Schuldnerberatung für Selbständige

Selbstständig mit Schulden

Die Privatinsolvenz ist für viele Schuldner eine rettende Lösung, die sie nach nur wenigen Jahren wieder in das freie Leben ohne Schulden führt. Selbstständige haben ebenfalls die Optionen einer Insolvenz, allerdings gibt es große Unterschiede zur Privatinsolvenz. Doch mittlerweile gibt es auch die Möglichkeit eine Schuldnerberatung für Selbstständige in Anspruch zu nehmen. Worauf man dabei achten muss, erfahren Sie hier.

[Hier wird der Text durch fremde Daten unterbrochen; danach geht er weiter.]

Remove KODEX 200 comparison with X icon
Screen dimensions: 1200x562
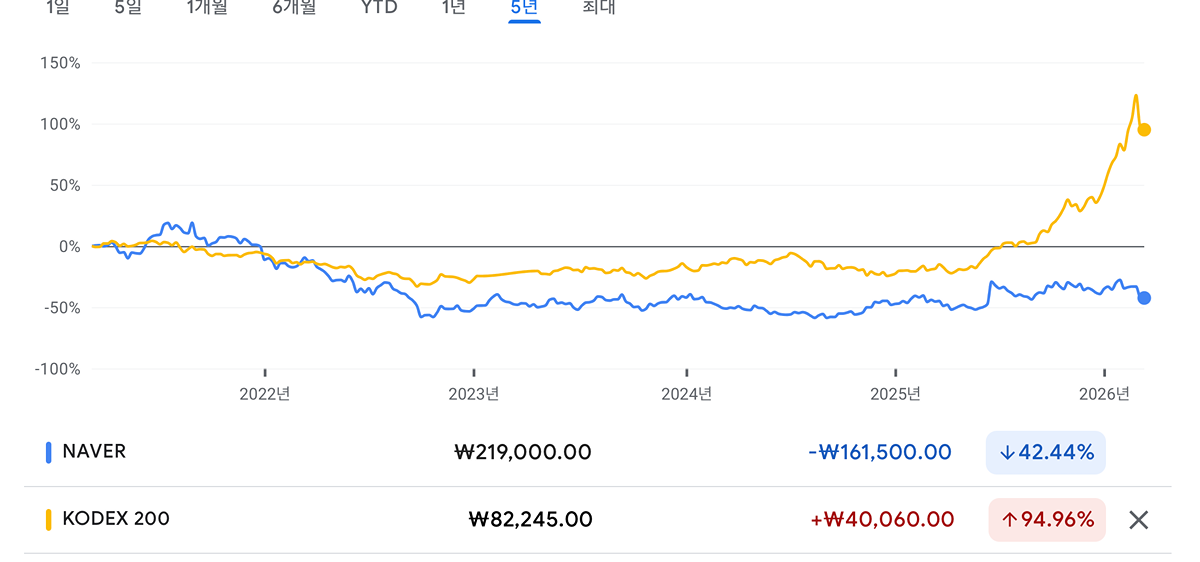(x=1138, y=520)
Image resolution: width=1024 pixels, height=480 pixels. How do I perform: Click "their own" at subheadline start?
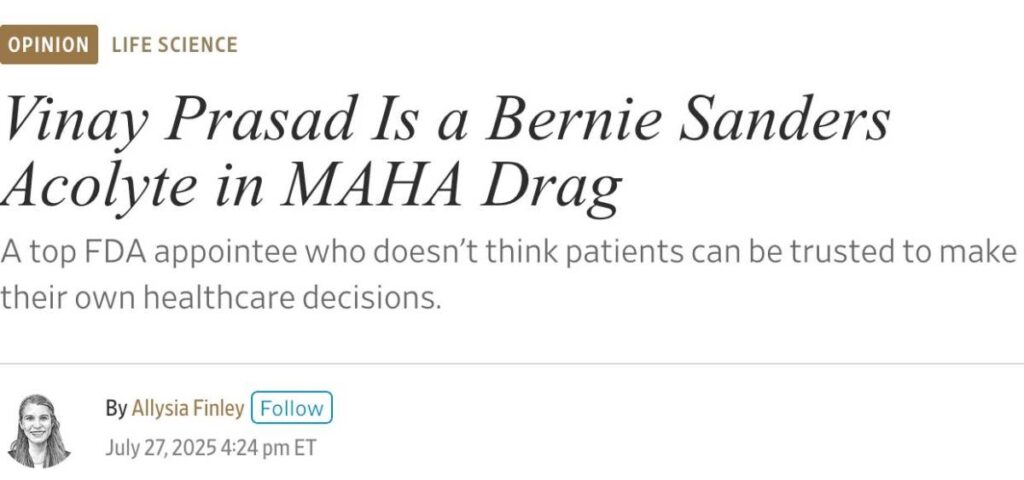coord(67,297)
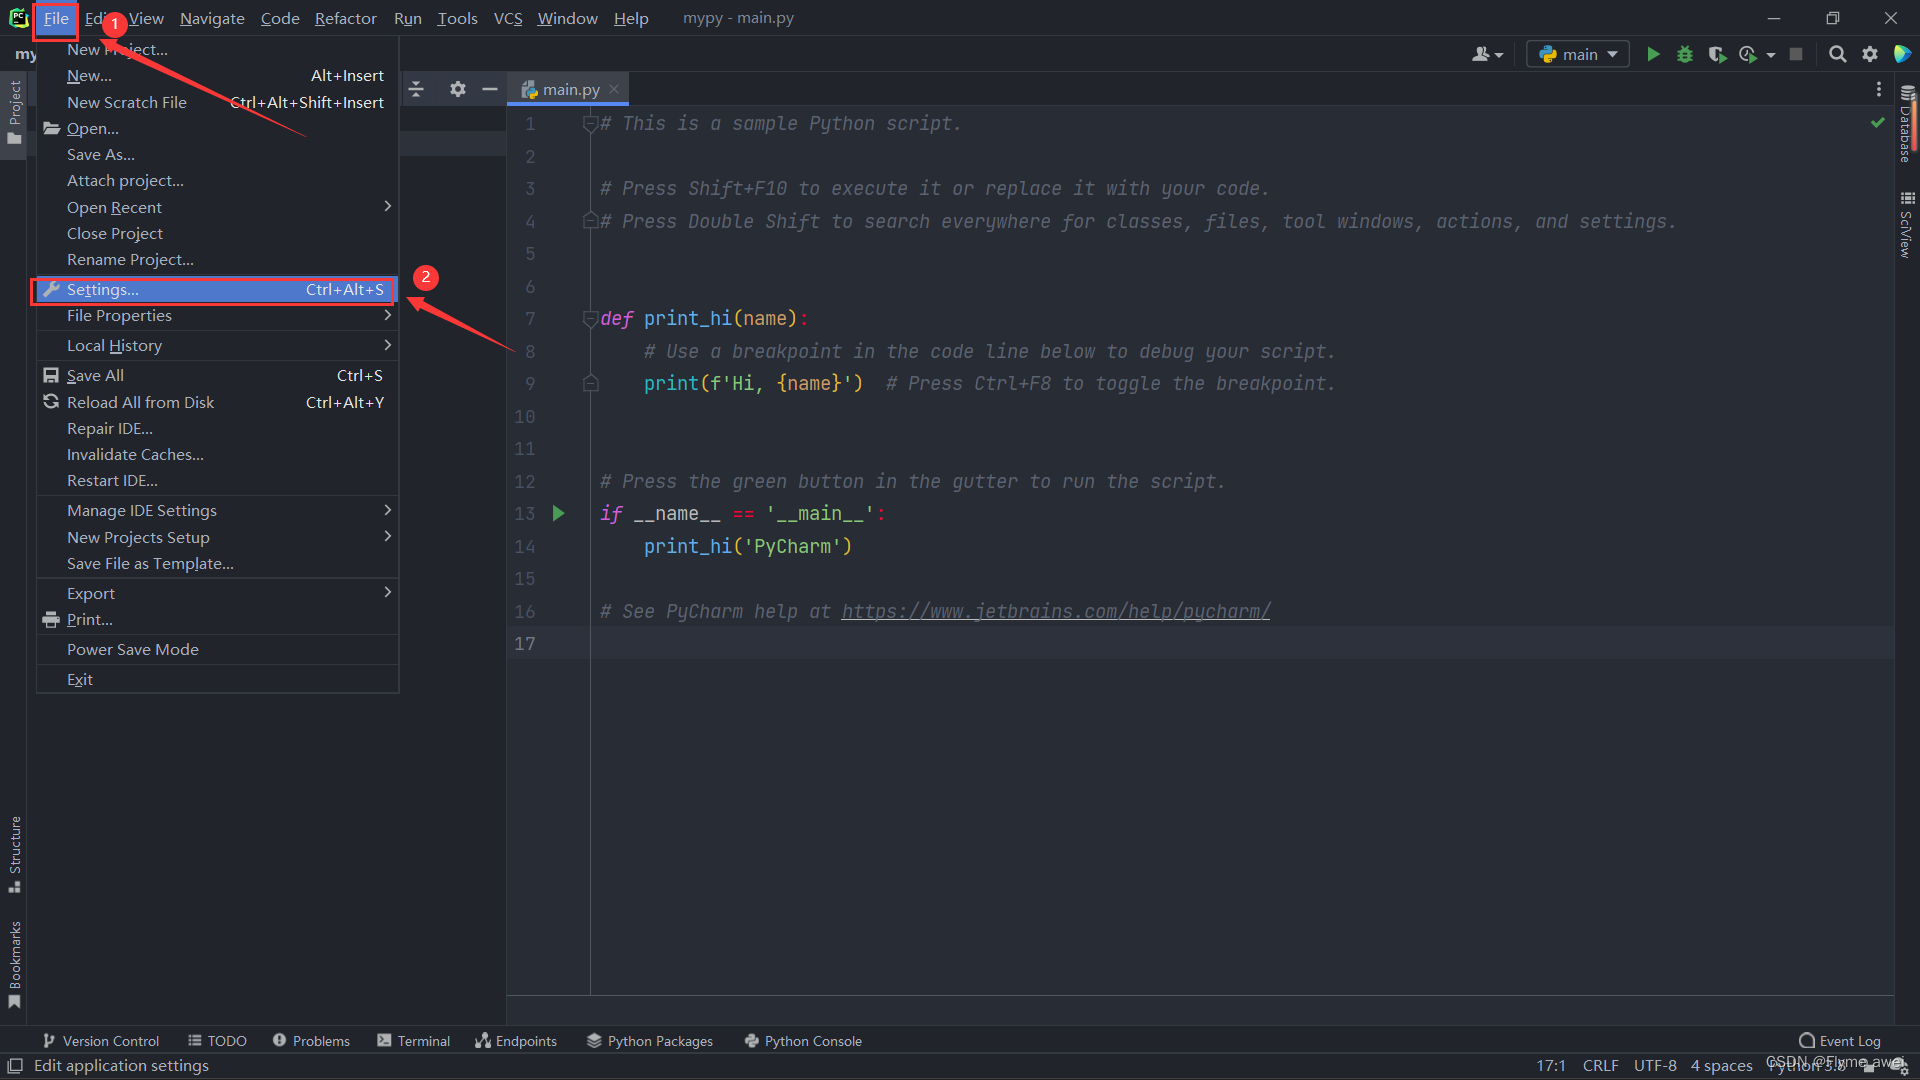
Task: Open the Terminal tool window button
Action: [x=413, y=1041]
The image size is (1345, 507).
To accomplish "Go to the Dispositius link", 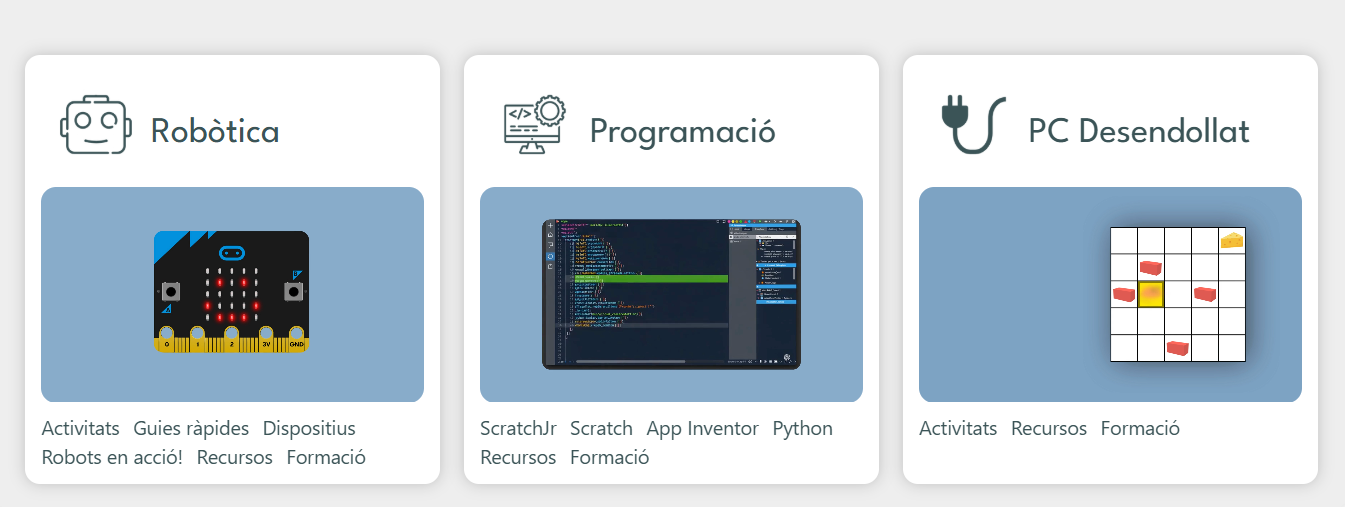I will [x=309, y=428].
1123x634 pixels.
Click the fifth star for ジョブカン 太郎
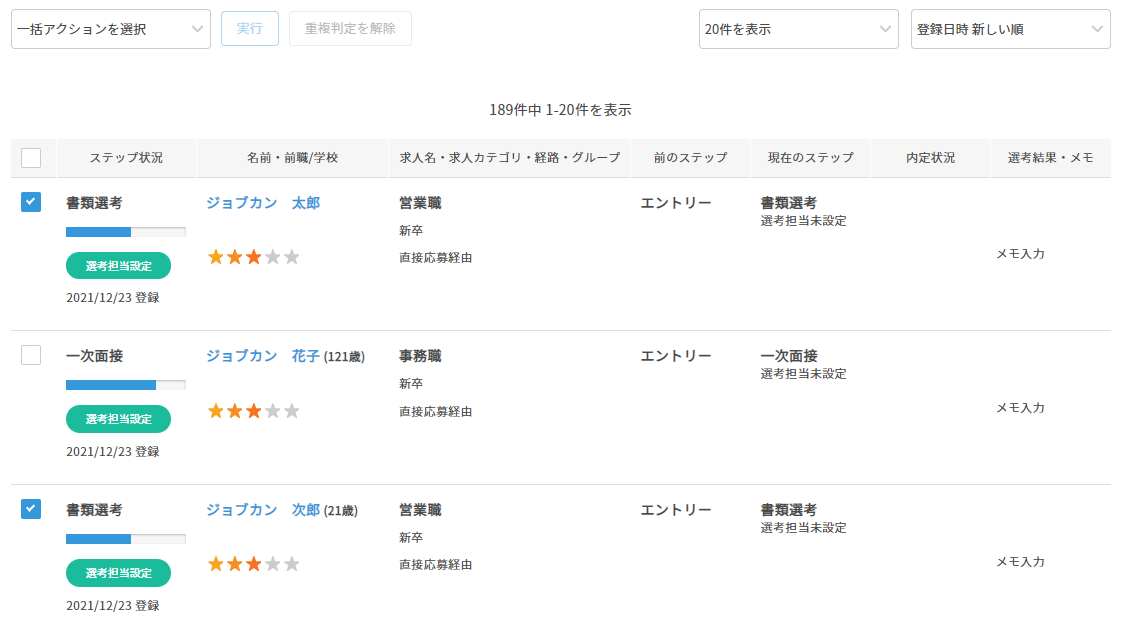point(292,257)
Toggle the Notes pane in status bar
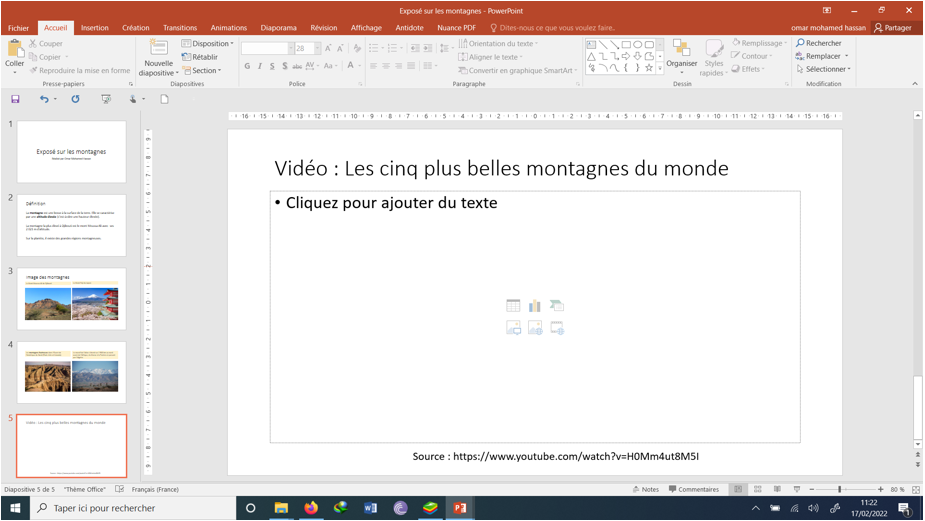Screen dimensions: 925x521 pos(646,489)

Die Regelinsolvenz für Selbständige

Schuldnerberatung

Das Insolvenzverfahren für Selbstständige nennt sich Regelinsolvenz. Viele Schuldner suchen Hilfe bei Beratungen, nur um festzustellen, dass eine Schuldnerberatung für Selbständige eher schwierig zu finden ist. Da liegt vor allen Dingen daran, dass Berater oder Schuldenberatungsstellen für ihre Beratung haftbar gemacht werden können und eine Regelinsolvenz unter Umständen ein viel größeres Ausmaß haben kann, als eine einfach Verbraucherinsolvenz. Trotzdem finden sich oft auch Schuldnerberatungen, die Selbständige in Nöten beraten. Die Chance eine Schuldnerberatung für Selbständige zu finden steigen, je kleiner das Unternehmen ist. So gibt es heute viele Beratungsstellen, die vor allem Kleingewerbetreibende mit Einzelfirmen oder BgRs beraten, solange die Mitarbeiterzahl noch überschaubar ist. Allerdings sind diese Beratungen noch relativ rar gesät. Am besten informiert man sich direkt bei Stellen wie der Arbeiterwohlfahrt oder der Bundesarbeitsgemeinschaft Schuldnerberatung e. V, ob in der gewählten Stadt eine Schuldnerberatung auch Selbständige berät.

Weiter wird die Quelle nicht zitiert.